Two decades after softball coach Margie Wright raised a stink because baseball coach Bob Bennett had a Coke machine in his office and she didn’t, very little has changed.
Don’t get me wrong. The women’s soccer and lacrosse teams deserve nice locker rooms. They should be both clean and modern.
But the same as football, the department’s primary revenue driver? That’s plain ol’ silliness. You can be sure that doesn’t happen at Oregon.
Under Thomas Boeh, the athletic department instituted a number of ridiculous policies. None more than a proviso stating all coaches for men’s and women’s sports must have the same sized TVs in their offices.
Never mind that a football coach might need a larger screen in order to better see all 22 players — or that some coaches don’t want a TV in their office. One women’s coach keeps hers tucked away on a shelf, unplugged.
Again, I’m not saying coaches of women’s teams don’t deserve TVs. I’m saying all coaches should have one that best fit their needs.

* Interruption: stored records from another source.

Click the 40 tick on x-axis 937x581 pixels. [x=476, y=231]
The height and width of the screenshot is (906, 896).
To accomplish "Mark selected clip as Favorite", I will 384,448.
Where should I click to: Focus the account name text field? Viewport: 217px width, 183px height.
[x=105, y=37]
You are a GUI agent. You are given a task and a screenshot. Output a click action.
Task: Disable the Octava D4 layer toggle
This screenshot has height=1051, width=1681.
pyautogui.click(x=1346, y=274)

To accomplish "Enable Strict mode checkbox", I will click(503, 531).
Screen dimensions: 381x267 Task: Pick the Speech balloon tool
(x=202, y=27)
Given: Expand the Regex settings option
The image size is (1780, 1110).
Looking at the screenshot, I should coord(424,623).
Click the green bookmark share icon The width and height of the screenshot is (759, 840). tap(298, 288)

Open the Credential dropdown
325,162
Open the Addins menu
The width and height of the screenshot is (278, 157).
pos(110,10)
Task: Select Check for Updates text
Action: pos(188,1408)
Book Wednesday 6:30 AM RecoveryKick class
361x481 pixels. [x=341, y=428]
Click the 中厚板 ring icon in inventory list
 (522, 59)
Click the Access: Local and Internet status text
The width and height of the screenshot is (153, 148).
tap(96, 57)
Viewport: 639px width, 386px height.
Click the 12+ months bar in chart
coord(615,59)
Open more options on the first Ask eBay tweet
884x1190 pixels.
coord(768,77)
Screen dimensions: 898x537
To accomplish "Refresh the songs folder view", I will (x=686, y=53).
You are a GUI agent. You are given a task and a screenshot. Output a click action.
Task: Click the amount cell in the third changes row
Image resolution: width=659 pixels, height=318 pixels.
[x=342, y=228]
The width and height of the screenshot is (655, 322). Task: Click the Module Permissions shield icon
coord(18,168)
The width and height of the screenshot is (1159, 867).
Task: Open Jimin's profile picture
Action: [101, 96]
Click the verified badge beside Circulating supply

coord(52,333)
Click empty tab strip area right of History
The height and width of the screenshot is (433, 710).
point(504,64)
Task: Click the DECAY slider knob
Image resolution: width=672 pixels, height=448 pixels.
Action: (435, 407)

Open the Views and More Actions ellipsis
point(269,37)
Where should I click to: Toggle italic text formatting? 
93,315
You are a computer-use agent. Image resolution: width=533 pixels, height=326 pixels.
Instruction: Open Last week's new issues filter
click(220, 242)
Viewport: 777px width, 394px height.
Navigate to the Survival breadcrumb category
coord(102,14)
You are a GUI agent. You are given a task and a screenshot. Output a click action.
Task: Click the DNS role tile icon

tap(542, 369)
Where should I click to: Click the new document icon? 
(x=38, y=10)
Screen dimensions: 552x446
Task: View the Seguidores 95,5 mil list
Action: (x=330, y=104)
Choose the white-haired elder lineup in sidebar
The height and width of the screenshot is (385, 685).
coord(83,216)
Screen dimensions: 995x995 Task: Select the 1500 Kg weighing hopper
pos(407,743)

Whether they need a giant TV, a small one or no TV at all, it should be up to them. That’s true equality. Not some blanket policy made up by ivory tower-dwelling administrators so they can puff out their chests and cover their behinds.
At most universities, no one cares about that stuff. At Fresno State, a small group of power-wielders obsesses over it.
The question I privately posed to Castro was whether his new athletic director would be given the power to make these kinds of decisions without interference from those whose primary goal isn’t to make the Bulldogs the “very best.” Or from those who have no idea what it takes to get there.
It’s a tricky question, and Castro gave me a somewhat political answer. But it’s clear he and Bartko think alike.
When Boeh was relieved of his duties in August, I wrote that Fresno State’s next AD needed to be nothing like its previous one.
Sure looks as if Castro and the search committee found the right guy.